**What to work on:**
Your answer must repeat the full listing, line for line.

**Available data:**
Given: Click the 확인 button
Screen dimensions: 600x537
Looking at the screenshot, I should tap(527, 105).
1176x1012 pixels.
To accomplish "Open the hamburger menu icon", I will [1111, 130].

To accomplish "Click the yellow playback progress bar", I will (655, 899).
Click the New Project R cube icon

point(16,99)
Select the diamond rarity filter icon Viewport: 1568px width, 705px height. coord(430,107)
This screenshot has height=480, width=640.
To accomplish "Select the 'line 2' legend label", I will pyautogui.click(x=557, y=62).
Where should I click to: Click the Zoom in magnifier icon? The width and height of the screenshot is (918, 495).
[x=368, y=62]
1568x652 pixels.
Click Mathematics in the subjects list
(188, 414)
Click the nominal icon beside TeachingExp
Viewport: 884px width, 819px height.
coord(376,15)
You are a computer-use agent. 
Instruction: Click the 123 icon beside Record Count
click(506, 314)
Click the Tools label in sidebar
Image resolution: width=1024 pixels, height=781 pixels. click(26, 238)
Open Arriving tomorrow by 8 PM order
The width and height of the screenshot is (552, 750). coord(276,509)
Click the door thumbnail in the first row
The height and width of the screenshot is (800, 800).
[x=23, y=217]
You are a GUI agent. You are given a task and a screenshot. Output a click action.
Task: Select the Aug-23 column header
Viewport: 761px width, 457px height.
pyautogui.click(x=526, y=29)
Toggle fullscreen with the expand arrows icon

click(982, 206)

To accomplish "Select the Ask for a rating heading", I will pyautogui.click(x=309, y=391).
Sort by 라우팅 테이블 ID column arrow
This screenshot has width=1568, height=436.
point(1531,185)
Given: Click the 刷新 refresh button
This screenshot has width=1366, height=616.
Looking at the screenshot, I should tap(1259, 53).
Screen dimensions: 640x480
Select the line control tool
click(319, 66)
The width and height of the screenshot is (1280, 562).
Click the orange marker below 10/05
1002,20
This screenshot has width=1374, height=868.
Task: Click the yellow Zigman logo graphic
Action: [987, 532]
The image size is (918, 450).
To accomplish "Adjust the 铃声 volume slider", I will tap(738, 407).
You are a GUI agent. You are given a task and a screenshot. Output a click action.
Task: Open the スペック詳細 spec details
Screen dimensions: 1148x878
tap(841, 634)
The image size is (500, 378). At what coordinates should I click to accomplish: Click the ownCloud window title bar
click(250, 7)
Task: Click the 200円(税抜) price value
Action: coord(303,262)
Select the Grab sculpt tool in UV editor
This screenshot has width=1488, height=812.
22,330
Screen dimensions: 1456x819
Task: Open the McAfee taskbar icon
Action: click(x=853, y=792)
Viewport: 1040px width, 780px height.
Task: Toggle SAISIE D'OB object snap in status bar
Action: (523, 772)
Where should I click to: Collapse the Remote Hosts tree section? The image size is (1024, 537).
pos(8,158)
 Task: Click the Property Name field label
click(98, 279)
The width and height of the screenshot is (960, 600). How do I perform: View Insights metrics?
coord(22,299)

**Final answer:**
Given: Click the 확인 button
Screen dimensions: 600x537
Looking at the screenshot, I should tap(527, 105).
1176x1012 pixels.
To accomplish "Open the hamburger menu icon", I will [1111, 130].

To accomplish "Click the yellow playback progress bar", I will (655, 899).
Click the New Project R cube icon

point(16,99)
Select the diamond rarity filter icon Viewport: 1568px width, 705px height. coord(430,107)
This screenshot has height=480, width=640.
To accomplish "Select the 'line 2' legend label", I will pyautogui.click(x=557, y=62).
Where should I click to: Click the Zoom in magnifier icon? The width and height of the screenshot is (918, 495).
[x=368, y=62]
1568x652 pixels.
Click Mathematics in the subjects list
(188, 414)
Click the nominal icon beside TeachingExp
Viewport: 884px width, 819px height.
coord(376,15)
You are a computer-use agent. 
Instruction: Click the 123 icon beside Record Count
click(506, 314)
Click the Tools label in sidebar
Image resolution: width=1024 pixels, height=781 pixels. click(26, 238)
Open Arriving tomorrow by 8 PM order
The width and height of the screenshot is (552, 750). coord(276,509)
Click the door thumbnail in the first row
The height and width of the screenshot is (800, 800).
[x=23, y=217]
You are a GUI agent. You are given a task and a screenshot. Output a click action.
Task: Select the Aug-23 column header
Viewport: 761px width, 457px height.
pyautogui.click(x=526, y=29)
Toggle fullscreen with the expand arrows icon

click(982, 206)

To accomplish "Select the Ask for a rating heading", I will pyautogui.click(x=309, y=391).
Sort by 라우팅 테이블 ID column arrow
This screenshot has width=1568, height=436.
point(1531,185)
Given: Click the 刷新 refresh button
This screenshot has width=1366, height=616.
Looking at the screenshot, I should tap(1259, 53).
Screen dimensions: 640x480
Select the line control tool
click(319, 66)
The width and height of the screenshot is (1280, 562).
Click the orange marker below 10/05
1002,20
This screenshot has width=1374, height=868.
Task: Click the yellow Zigman logo graphic
Action: [987, 532]
The image size is (918, 450).
To accomplish "Adjust the 铃声 volume slider", I will tap(738, 407).
You are a GUI agent. You are given a task and a screenshot. Output a click action.
Task: Open the スペック詳細 spec details
Screen dimensions: 1148x878
tap(841, 634)
The image size is (500, 378). At what coordinates should I click to accomplish: Click the ownCloud window title bar
click(250, 7)
Task: Click the 200円(税抜) price value
Action: coord(303,262)
Select the Grab sculpt tool in UV editor
This screenshot has width=1488, height=812.
22,330
Screen dimensions: 1456x819
Task: Open the McAfee taskbar icon
Action: click(x=853, y=792)
Viewport: 1040px width, 780px height.
Task: Toggle SAISIE D'OB object snap in status bar
Action: (523, 772)
Where should I click to: Collapse the Remote Hosts tree section? The image size is (1024, 537).
pos(8,158)
 Task: Click the Property Name field label
click(98, 279)
The width and height of the screenshot is (960, 600). How do I perform: View Insights metrics?
coord(22,299)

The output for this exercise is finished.